Herman Cain may have just had his Rick Perry “oops” moment.
In an interview with the Milwaukee Journal Sentinel editorial board, Cain was asked whether he agreed or not with President Obama’s decisions on Libya.
The beginning of Cain’s answer then gave the impression that he might have been working from rote memorization — and struggling to remember his lines.
“Okay, Libya,” Cain said — then paused, looking downward. “President Obama supported the uprising — correct? President Obama called for the removal of Qaddafi. Just want to make sure we’re talking about the same thing before I say, yes I agreed, or no I didn’t agree.”
“I do not agree with the way he handled it, for the following reasons — No, that’s a different one. (Pauses) I gotta go back, see. (Pauses) Got all this stuff twirling around in my head. Specifically, what are you asking me, did I agree or not disagree (sic) with Obama?”
The interview then continued, with Cain laying out the situation, and saying he would have done a better job than Obama in assessing the situation, and the nature of the Libyan opposition.
However, the reporters still unclear exactly what his position was.

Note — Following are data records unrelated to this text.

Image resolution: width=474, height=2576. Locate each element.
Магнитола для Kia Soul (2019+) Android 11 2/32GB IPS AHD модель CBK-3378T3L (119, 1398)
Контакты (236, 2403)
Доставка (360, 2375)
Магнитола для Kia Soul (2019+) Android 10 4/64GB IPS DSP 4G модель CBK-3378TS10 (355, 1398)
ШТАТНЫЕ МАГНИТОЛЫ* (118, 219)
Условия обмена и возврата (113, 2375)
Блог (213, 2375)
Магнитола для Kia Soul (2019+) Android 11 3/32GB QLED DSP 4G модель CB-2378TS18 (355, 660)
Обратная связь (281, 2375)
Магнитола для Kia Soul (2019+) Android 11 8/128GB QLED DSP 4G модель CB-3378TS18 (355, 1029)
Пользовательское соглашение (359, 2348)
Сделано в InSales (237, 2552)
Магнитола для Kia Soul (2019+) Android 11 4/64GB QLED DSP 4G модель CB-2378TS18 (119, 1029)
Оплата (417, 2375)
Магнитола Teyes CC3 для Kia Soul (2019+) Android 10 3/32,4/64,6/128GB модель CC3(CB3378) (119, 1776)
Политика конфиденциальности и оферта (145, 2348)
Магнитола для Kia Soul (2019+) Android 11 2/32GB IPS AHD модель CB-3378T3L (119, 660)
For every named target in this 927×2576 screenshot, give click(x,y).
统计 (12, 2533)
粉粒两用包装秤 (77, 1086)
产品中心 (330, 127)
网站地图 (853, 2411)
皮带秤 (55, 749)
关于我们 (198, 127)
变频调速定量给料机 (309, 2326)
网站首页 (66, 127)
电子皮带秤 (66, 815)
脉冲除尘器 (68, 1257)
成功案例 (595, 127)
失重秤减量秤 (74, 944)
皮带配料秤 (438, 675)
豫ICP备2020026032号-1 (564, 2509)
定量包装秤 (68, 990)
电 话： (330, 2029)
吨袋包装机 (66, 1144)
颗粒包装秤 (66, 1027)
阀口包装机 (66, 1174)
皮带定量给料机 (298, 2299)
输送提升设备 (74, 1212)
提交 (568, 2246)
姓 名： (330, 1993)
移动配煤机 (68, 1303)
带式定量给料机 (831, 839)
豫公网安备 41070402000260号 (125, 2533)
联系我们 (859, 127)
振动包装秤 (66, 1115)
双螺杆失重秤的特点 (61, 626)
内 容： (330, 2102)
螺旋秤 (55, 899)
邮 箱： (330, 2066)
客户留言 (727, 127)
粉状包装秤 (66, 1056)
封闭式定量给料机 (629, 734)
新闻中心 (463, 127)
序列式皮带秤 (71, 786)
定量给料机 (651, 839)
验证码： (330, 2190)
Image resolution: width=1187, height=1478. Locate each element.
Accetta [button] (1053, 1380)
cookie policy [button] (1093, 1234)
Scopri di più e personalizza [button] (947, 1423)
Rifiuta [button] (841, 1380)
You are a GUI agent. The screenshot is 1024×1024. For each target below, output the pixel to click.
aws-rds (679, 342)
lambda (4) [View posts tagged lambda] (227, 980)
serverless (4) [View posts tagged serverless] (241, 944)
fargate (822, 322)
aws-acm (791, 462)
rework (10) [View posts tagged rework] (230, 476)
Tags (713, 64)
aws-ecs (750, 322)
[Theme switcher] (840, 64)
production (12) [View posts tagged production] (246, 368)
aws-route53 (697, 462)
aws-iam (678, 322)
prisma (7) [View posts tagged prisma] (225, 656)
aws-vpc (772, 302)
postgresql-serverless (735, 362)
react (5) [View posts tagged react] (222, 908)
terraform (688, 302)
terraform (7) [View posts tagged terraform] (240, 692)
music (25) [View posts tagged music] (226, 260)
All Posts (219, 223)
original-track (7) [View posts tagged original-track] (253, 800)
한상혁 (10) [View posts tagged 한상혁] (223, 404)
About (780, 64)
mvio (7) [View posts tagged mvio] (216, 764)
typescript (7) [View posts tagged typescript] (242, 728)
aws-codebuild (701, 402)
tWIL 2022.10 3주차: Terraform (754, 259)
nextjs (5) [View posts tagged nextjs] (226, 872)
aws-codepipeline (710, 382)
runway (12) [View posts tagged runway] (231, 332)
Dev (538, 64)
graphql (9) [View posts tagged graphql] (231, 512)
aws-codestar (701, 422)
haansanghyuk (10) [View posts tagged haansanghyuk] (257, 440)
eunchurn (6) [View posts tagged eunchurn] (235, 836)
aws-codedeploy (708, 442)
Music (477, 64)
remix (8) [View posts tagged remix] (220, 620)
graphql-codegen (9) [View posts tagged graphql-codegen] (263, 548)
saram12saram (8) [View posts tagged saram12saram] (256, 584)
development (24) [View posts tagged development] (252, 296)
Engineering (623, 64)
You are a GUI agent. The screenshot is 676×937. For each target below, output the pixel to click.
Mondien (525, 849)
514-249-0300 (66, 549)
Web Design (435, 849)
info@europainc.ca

“I’m a much more deliberate decision-maker,” Cain said. “That is a point that I keep coming back to. Some people want to say, well, as President you’re supposed to know everything. No you don’t. I believe in having all of the information, as much of it as I possibly can, rather than making a decision or making a decision about whether I totally agreed, and didn’t agree, when I wasn’t privy to the entire situation. There might be some things that might cause me to feel differently.
“So I’m not trying to hedge on the questions. That’s just my nature as a businessman. I need to know the facts as much as possible. I need to hear all of the alternatives (takes a sip of water). For example, someone — you might have mentioned that even in the administration, there were different views. I would want to hear all of those views, look at all the information, and then I make the decision as the Commander-in-Chief. So this is the whole point I’m trying to make.”